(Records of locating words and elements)
⁂

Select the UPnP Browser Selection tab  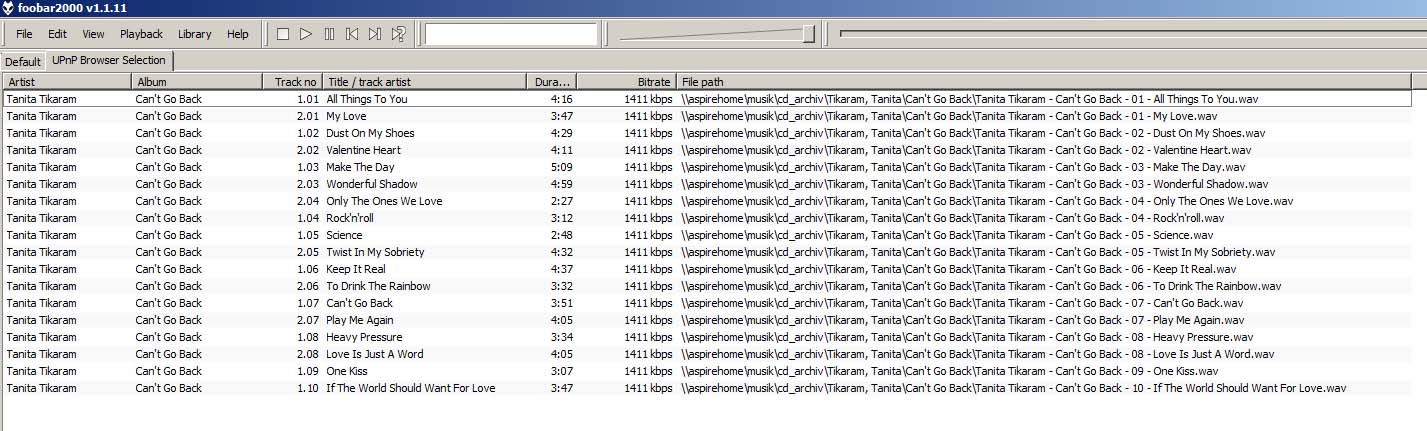tap(108, 60)
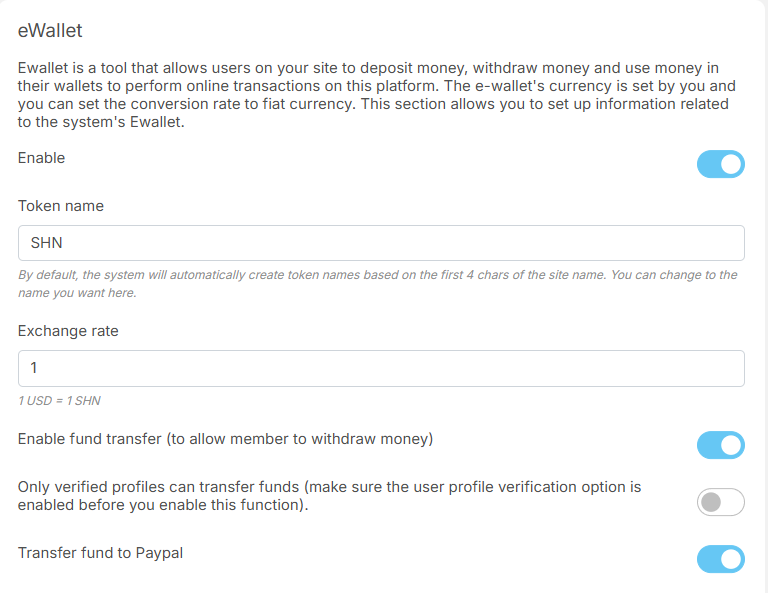Image resolution: width=768 pixels, height=593 pixels.
Task: Click the eWallet section heading
Action: pos(51,31)
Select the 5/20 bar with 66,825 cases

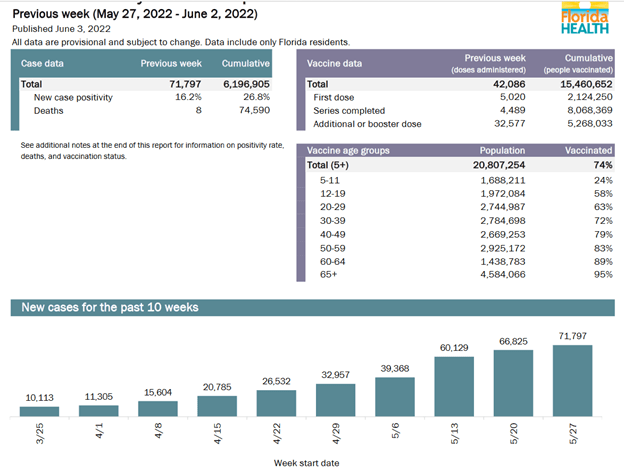511,383
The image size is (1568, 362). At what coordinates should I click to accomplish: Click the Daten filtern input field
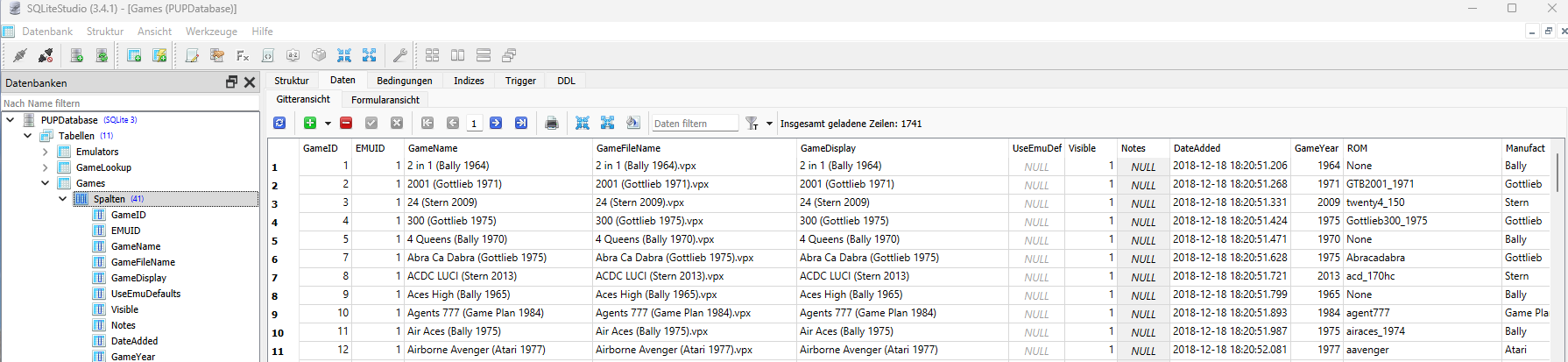695,124
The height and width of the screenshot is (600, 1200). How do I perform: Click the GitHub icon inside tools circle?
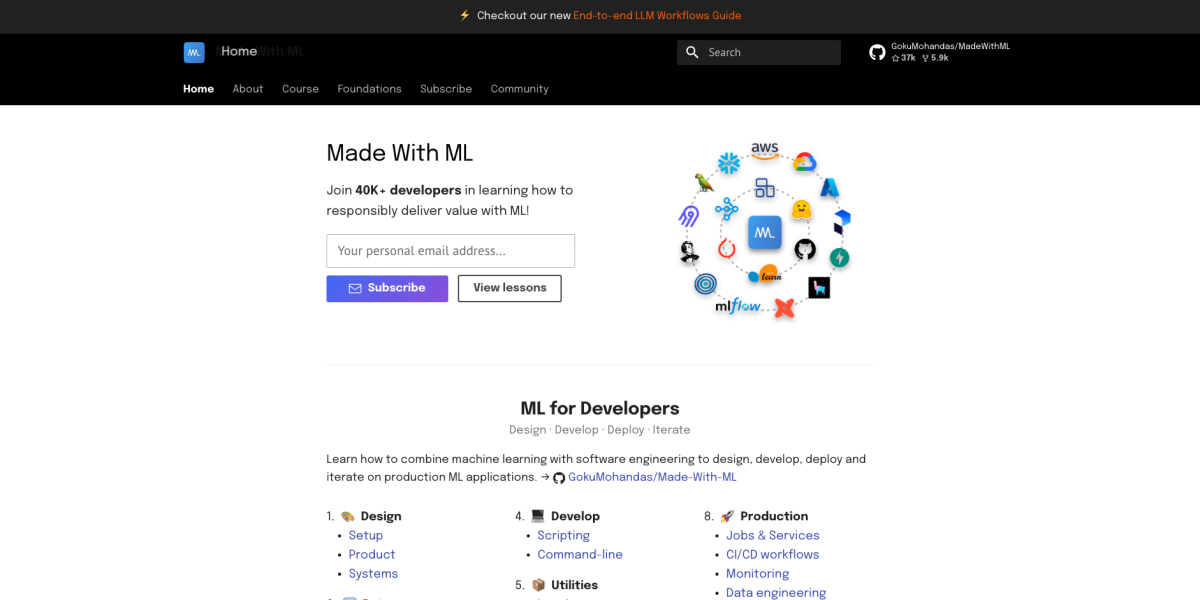[x=805, y=249]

⁂

▶ OBJECTIVE: Rewrite everything from the line containing "The height and" down to the end of the material, putting "Twitter icon" in place of "GitHub icon" and keeping all else the same. Leave the pictures out.

▶ SOLUTION TO THIS PROBLEM:
The height and width of the screenshot is (600, 1200). How do I perform: Click the Twitter icon inside tools circle?
[x=805, y=249]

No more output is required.